__WORK TO COMPLETE__. Put the lines of the records below into a Markdown table with the columns Row and Line, giving each line a row number and skipping blank lines. Begin at the line that contains "You are a computer-use agent." and continue through the end of the records, leaving out the pictures.

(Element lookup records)
-- -- --
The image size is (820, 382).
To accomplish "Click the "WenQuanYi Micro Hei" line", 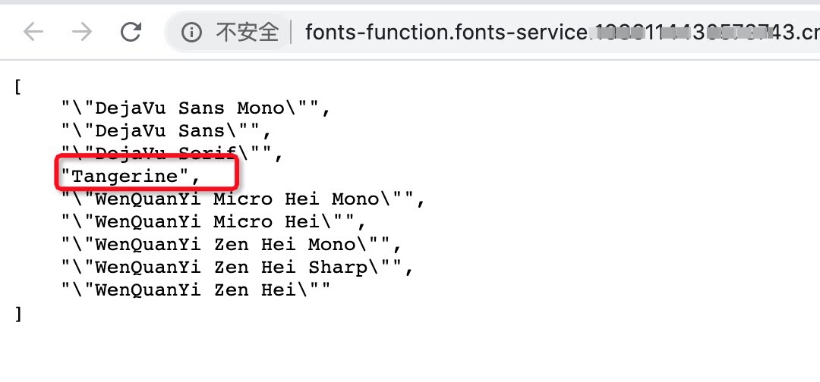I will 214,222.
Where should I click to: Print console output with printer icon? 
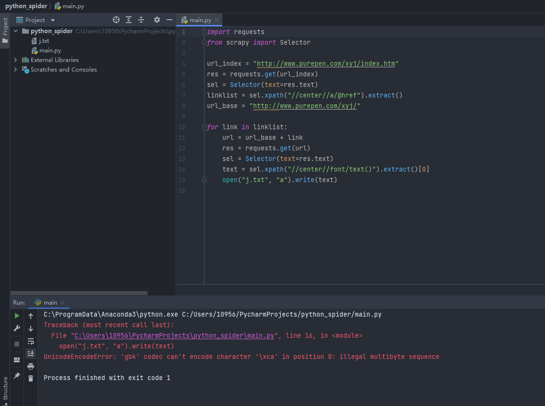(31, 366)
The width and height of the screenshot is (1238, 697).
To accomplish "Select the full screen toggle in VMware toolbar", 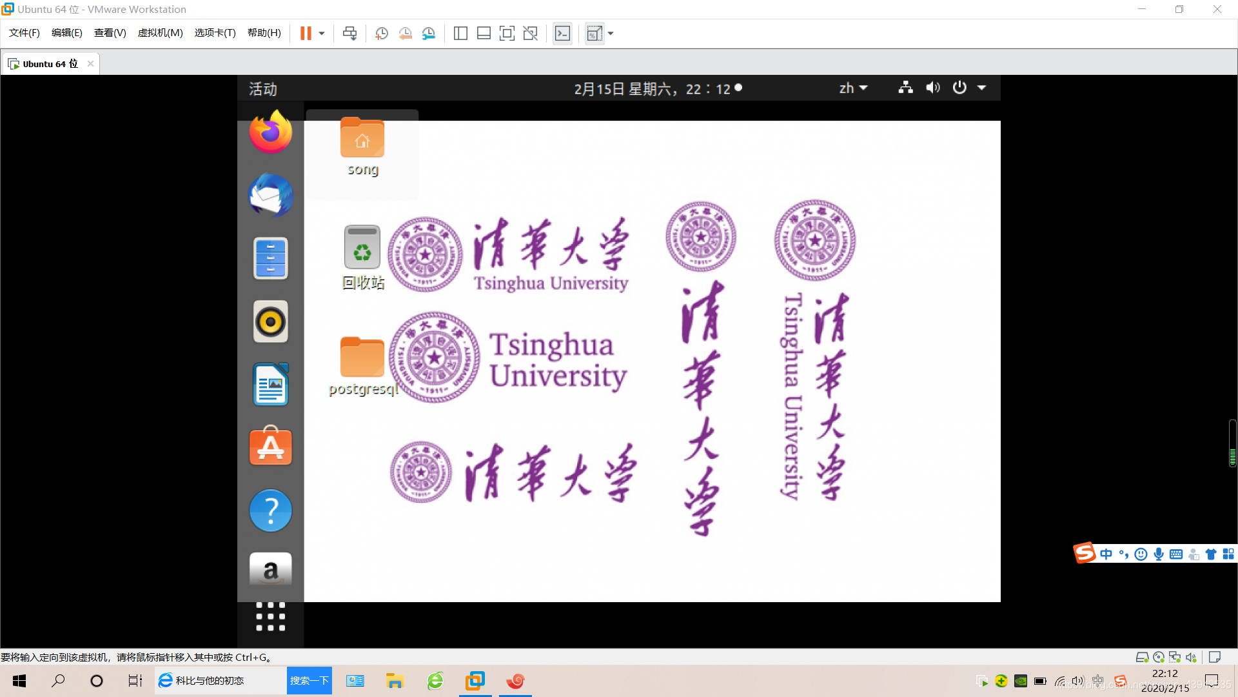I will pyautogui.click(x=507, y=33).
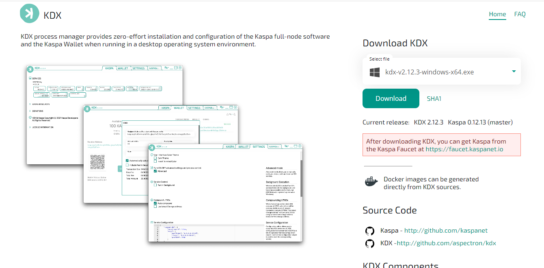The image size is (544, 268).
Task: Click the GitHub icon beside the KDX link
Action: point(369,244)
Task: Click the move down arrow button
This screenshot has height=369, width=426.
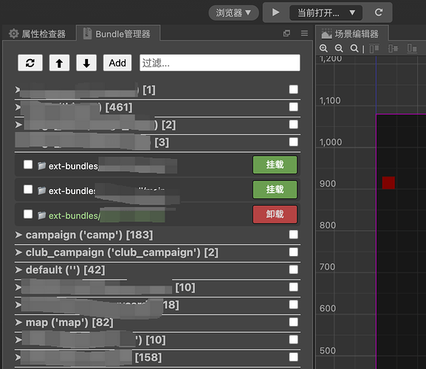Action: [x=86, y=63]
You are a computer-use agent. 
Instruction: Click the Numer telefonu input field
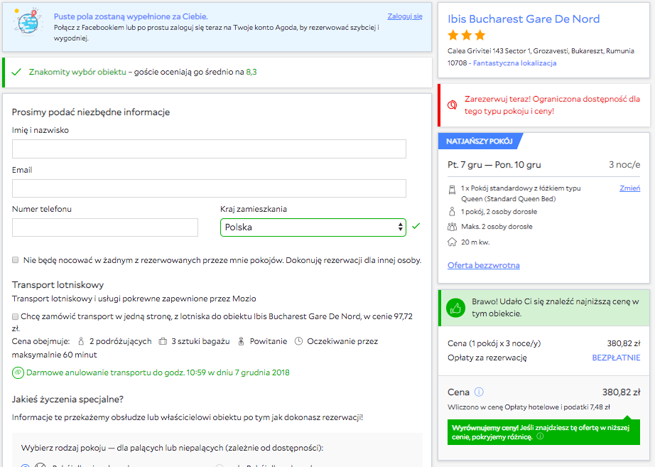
-- -- --
__REPLY TO THE TASK__.
| Row | Line |
|---|---|
| 1 | You are a computer-use agent.  |
| 2 | Instruction: Click the Numer telefonu input field |